What is in contention is whether this is the right time to bring in
regulation to the industry, not regulation of the practice. What we don't have, because the ingredients forming the industry are still changing rapidly is an ICT profession. Will there ever be an all-round ICT "professional"?
This is not the premise. There is a whole new world where we do not even have questions about " the profession ". Because these barriers are being eliminated everyday by alternative thinking.
Looking at human medicine, the human body is not changing, so one can standardise the medical profession, with known practices and various specialisations once the basic learning is done.
It that it?
But even old professions are being affected by disruption. Let me give an example of the law. The protectionism around it is decaying. Because people have realized that you do not need seven years to "know" the law. The long study is about prestige, rites etc. You can learn it by yourself and use it, case in point, Omtatah. And Kenyans are now questioning these things, what is the intent, who will benefit most? And it is the thing about children born in the digital period. They question tradition and form their own supercultures.
We need to accept that ICT is in everything now. And it is entering mission-critical, life dependant places. And for a doctor who wants to carry out a remote surgical operation, the ICT professional helping him set up the equipment on local and remote site better be qualified in something beyond passion and innovation. Those don’t cut it at that point.
And the important qualifications in your example is knowledge of machines. Never mind whether someone stepped into a tertiary class and obtained papers. They could be self taught with a bit of apprenticeship etc But leave alone ICT, AI is coming.....who will need regulation then... Man or machine?

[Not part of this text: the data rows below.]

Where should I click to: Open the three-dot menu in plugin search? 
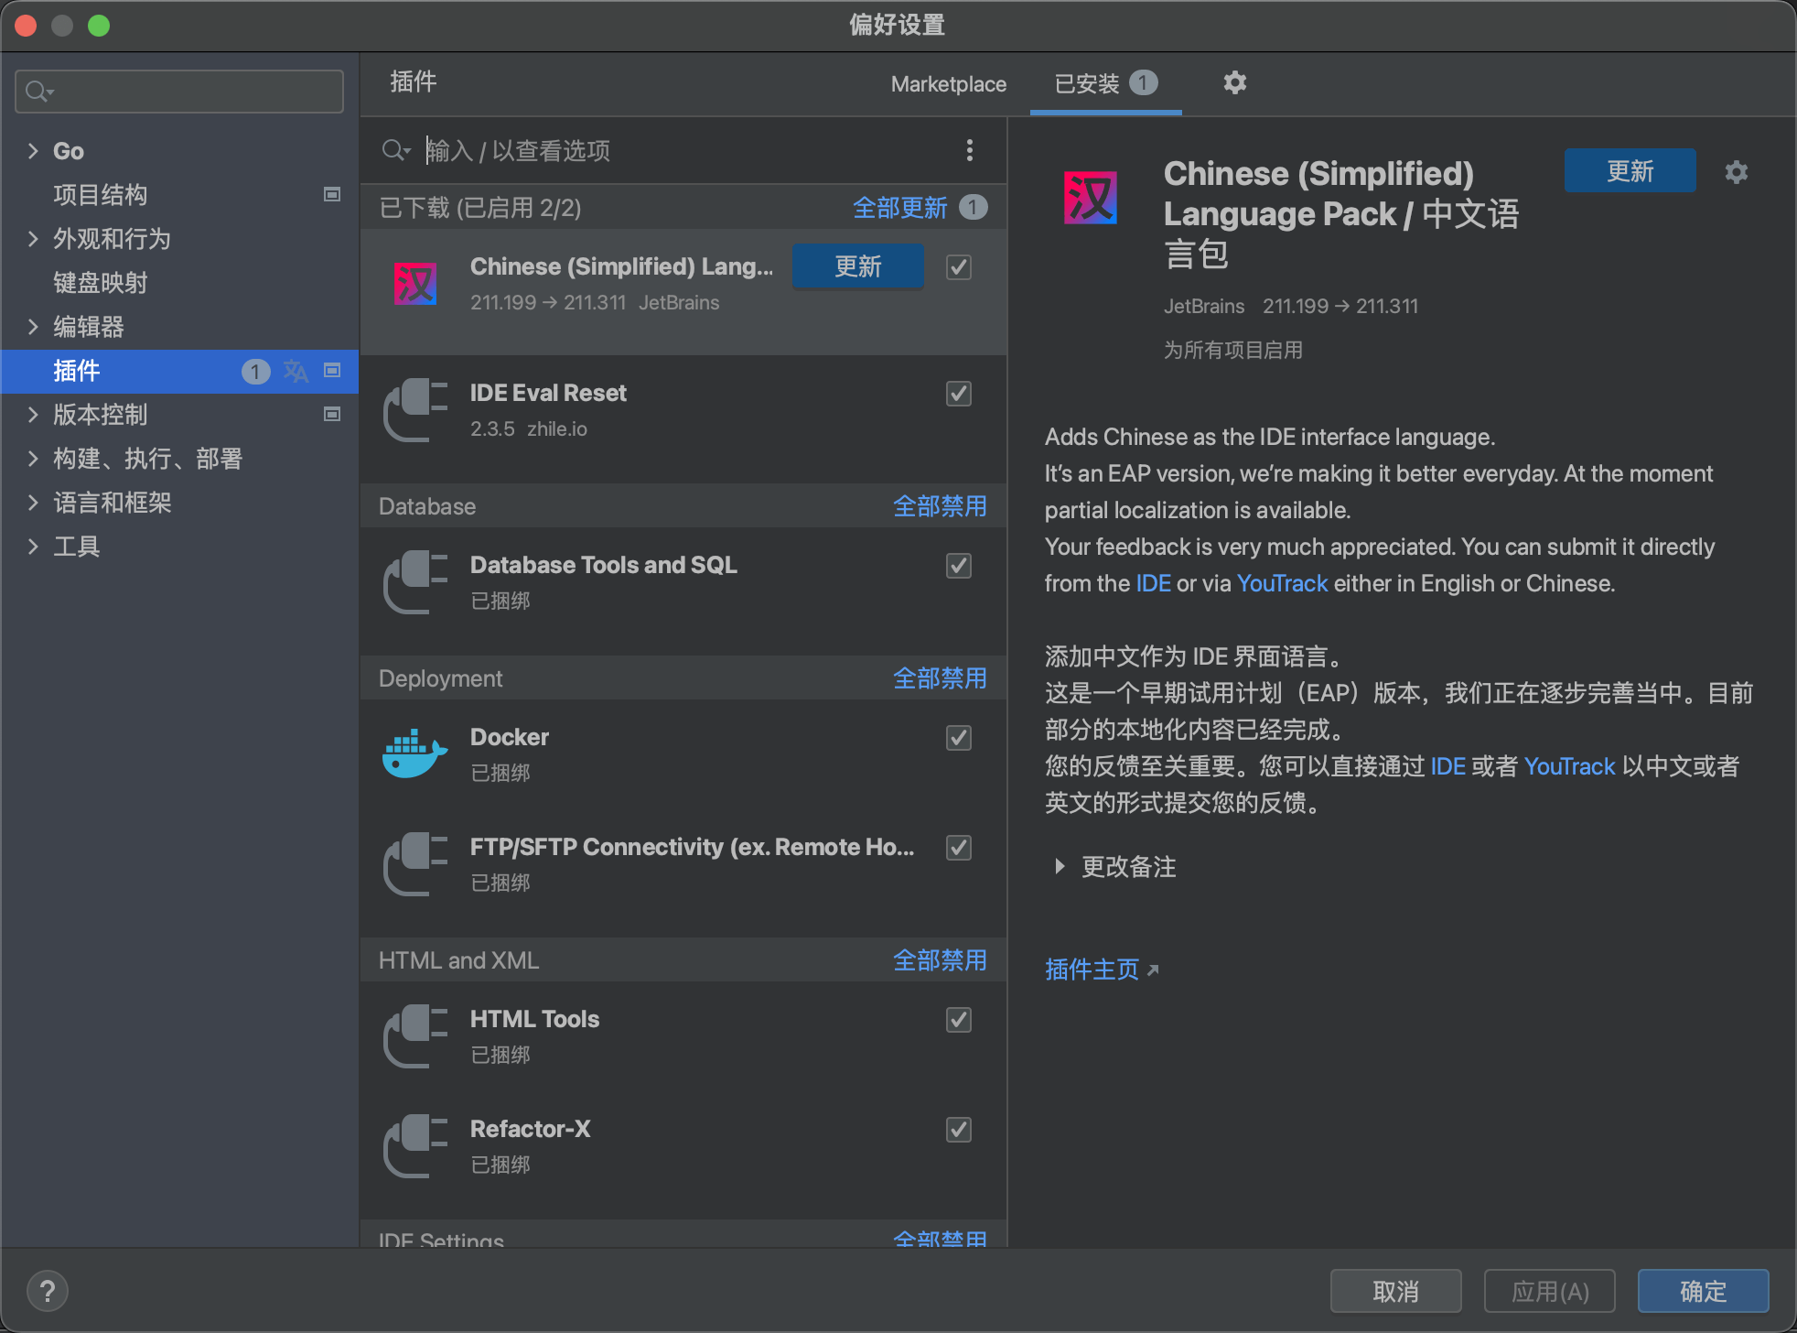[970, 150]
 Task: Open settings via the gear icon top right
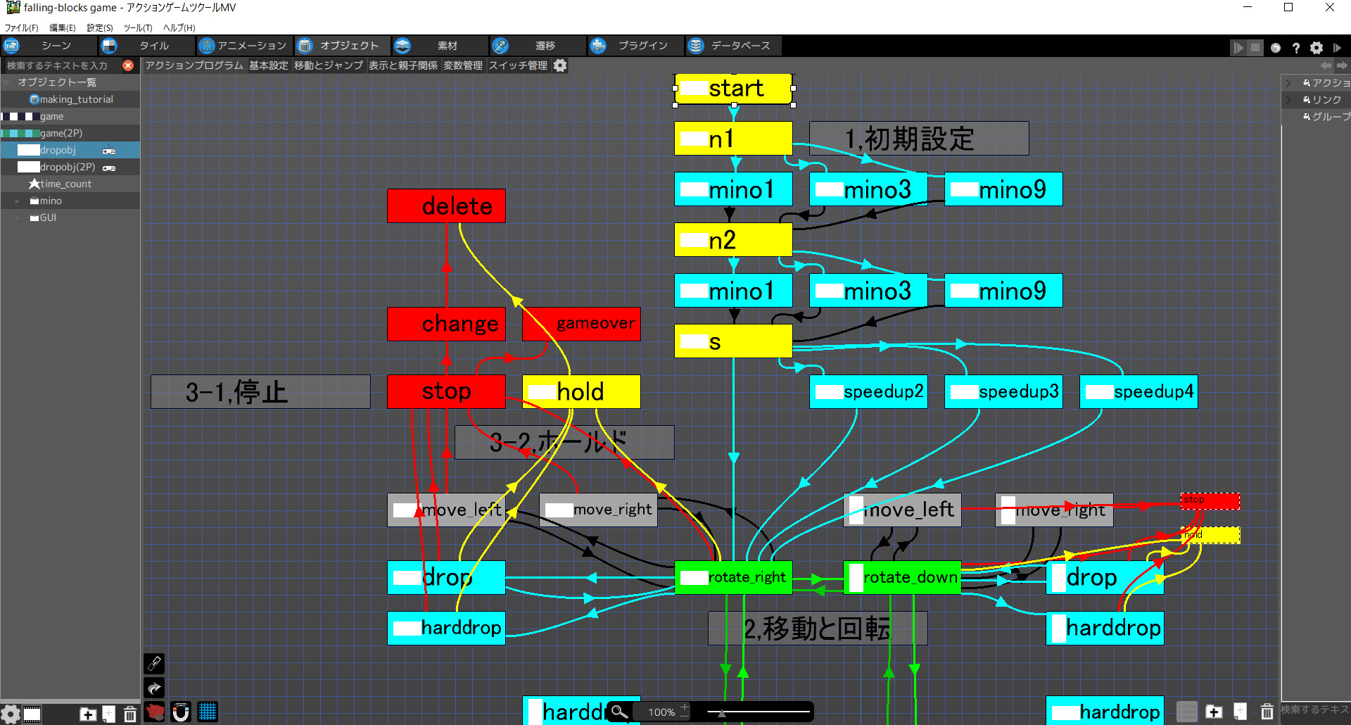[x=1317, y=47]
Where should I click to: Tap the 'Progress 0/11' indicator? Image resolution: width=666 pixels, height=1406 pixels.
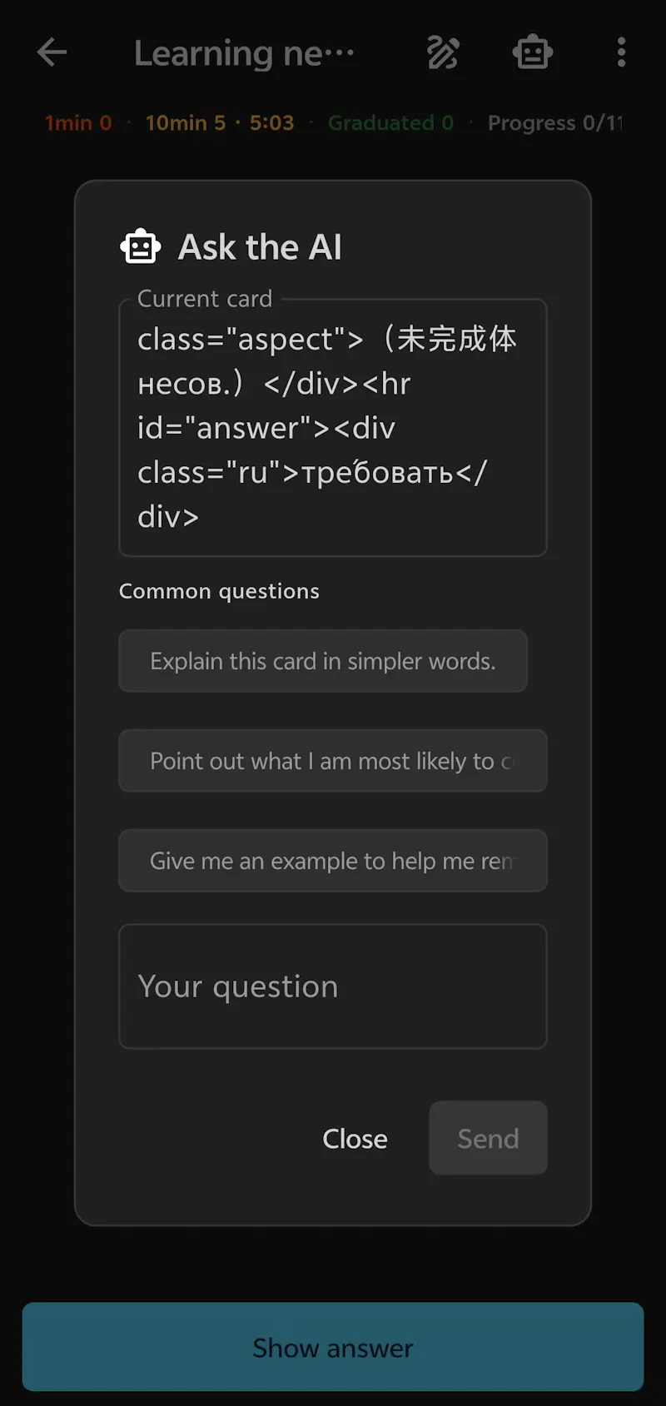[555, 123]
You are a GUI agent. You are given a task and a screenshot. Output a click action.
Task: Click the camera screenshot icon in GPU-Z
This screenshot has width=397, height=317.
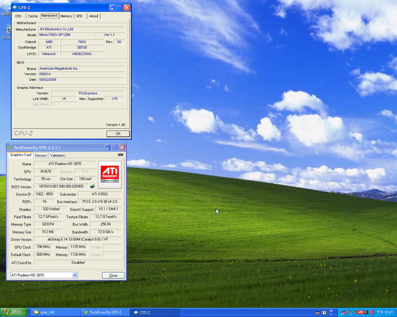pos(121,155)
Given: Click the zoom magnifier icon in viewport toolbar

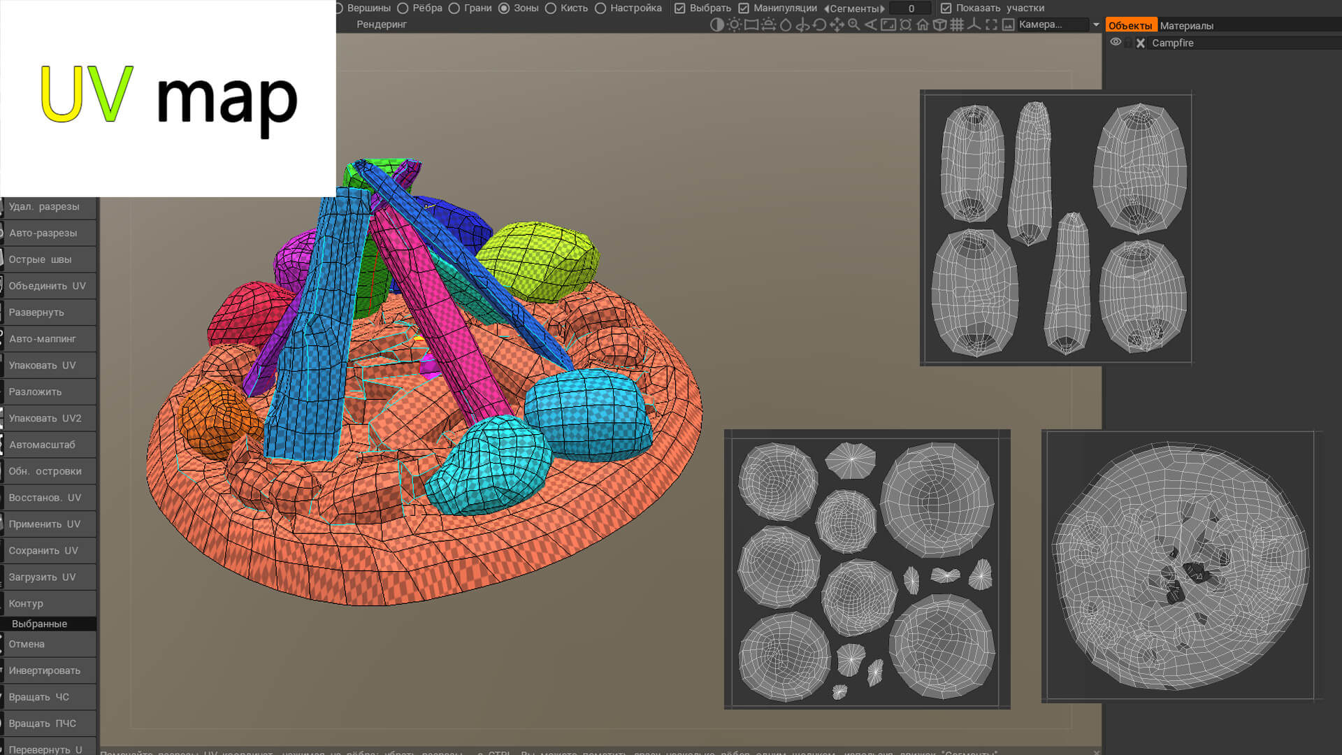Looking at the screenshot, I should [x=853, y=25].
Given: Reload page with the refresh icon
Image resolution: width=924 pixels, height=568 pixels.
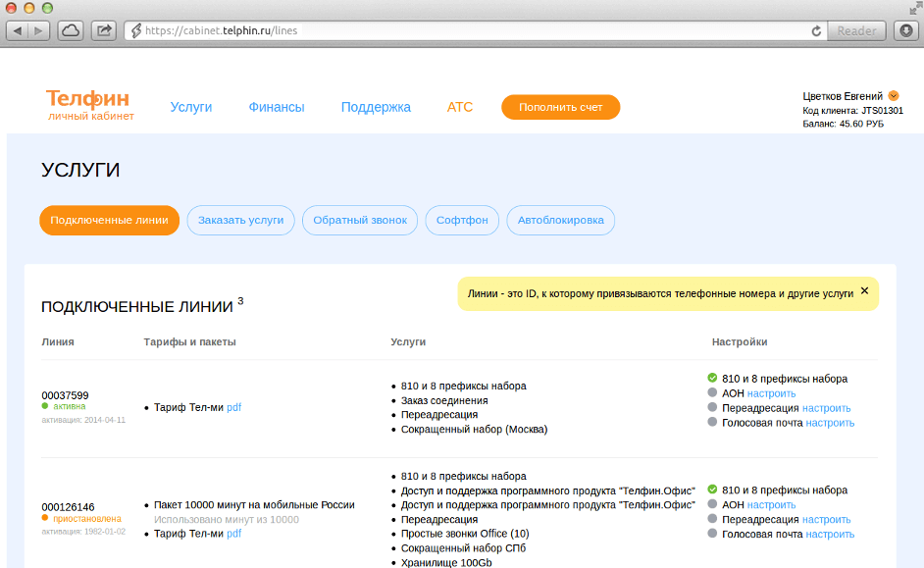Looking at the screenshot, I should coord(816,30).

The Wright brothers had no flying license. The pilots today do.
And today, planes can fly without pilots.
I liken it to weaving a rope. At some points all the strands have to come together and form the rope. Are we looking at the quality of the strand or the strength of the rope? If it is both, then there are two different mechanisms at play.
We could be in the era of unweaving the rope. Deconstruction of ideas that have protected certain quarters in society. At some point strands have to separate. Depends on how well woven the rope was.